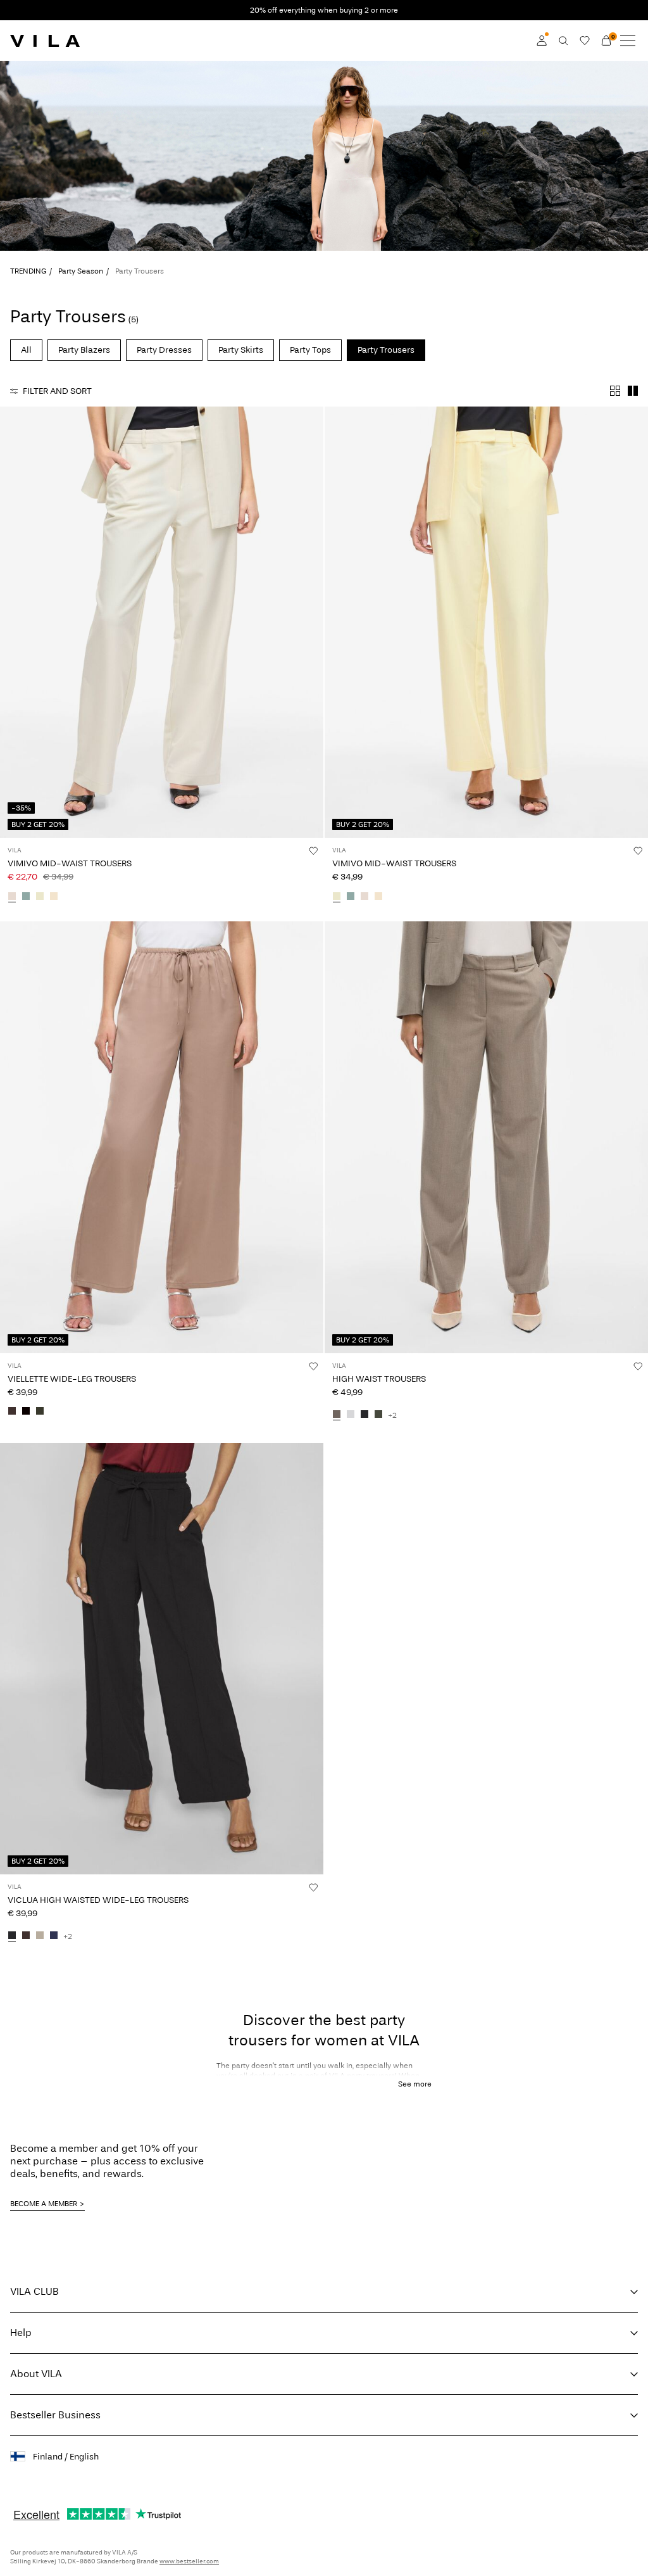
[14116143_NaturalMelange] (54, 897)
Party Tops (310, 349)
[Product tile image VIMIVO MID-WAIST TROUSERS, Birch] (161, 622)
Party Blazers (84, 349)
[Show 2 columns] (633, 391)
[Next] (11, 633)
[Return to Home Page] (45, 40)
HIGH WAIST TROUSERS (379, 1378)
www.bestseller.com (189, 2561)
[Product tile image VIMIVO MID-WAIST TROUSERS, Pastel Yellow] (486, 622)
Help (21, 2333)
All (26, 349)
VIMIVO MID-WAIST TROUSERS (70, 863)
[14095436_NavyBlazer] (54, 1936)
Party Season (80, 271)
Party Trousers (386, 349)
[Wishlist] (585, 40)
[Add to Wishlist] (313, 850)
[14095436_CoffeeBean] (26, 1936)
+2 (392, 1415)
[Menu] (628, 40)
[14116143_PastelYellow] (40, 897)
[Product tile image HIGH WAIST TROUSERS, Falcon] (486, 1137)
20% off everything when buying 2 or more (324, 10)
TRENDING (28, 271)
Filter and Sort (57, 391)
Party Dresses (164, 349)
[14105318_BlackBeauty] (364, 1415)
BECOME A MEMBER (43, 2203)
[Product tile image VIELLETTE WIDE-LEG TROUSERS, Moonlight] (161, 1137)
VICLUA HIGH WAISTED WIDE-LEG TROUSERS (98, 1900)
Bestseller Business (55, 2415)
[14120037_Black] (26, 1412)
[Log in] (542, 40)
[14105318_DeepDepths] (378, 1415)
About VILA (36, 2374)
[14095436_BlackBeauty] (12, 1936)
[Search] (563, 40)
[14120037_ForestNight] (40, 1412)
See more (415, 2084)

+--

The answer is the lines above between the line holding "[Next] (11, 633)" and the line holding "[14105318_DeepDepths] (378, 1415)", inclusive, each written out exactly, and no others.

[Next] (11, 633)
[Return to Home Page] (45, 40)
HIGH WAIST TROUSERS (379, 1378)
www.bestseller.com (189, 2561)
[Product tile image VIMIVO MID-WAIST TROUSERS, Pastel Yellow] (486, 622)
Help (21, 2333)
All (26, 349)
VIMIVO MID-WAIST TROUSERS (70, 863)
[14095436_NavyBlazer] (54, 1936)
Party Season (80, 271)
Party Trousers (386, 349)
[Wishlist] (585, 40)
[Add to Wishlist] (313, 850)
[14095436_CoffeeBean] (26, 1936)
+2 (392, 1415)
[Menu] (628, 40)
[14116143_PastelYellow] (40, 897)
[Product tile image HIGH WAIST TROUSERS, Falcon] (486, 1137)
20% off everything when buying 2 or more (324, 10)
TRENDING (28, 271)
Filter and Sort (57, 391)
Party Dresses (164, 349)
[14105318_BlackBeauty] (364, 1415)
BECOME A MEMBER (43, 2203)
[Product tile image VIELLETTE WIDE-LEG TROUSERS, Moonlight] (161, 1137)
VICLUA HIGH WAISTED WIDE-LEG TROUSERS (98, 1900)
Bestseller Business (55, 2415)
[14120037_Black] (26, 1412)
[Log in] (542, 40)
[14105318_DeepDepths] (378, 1415)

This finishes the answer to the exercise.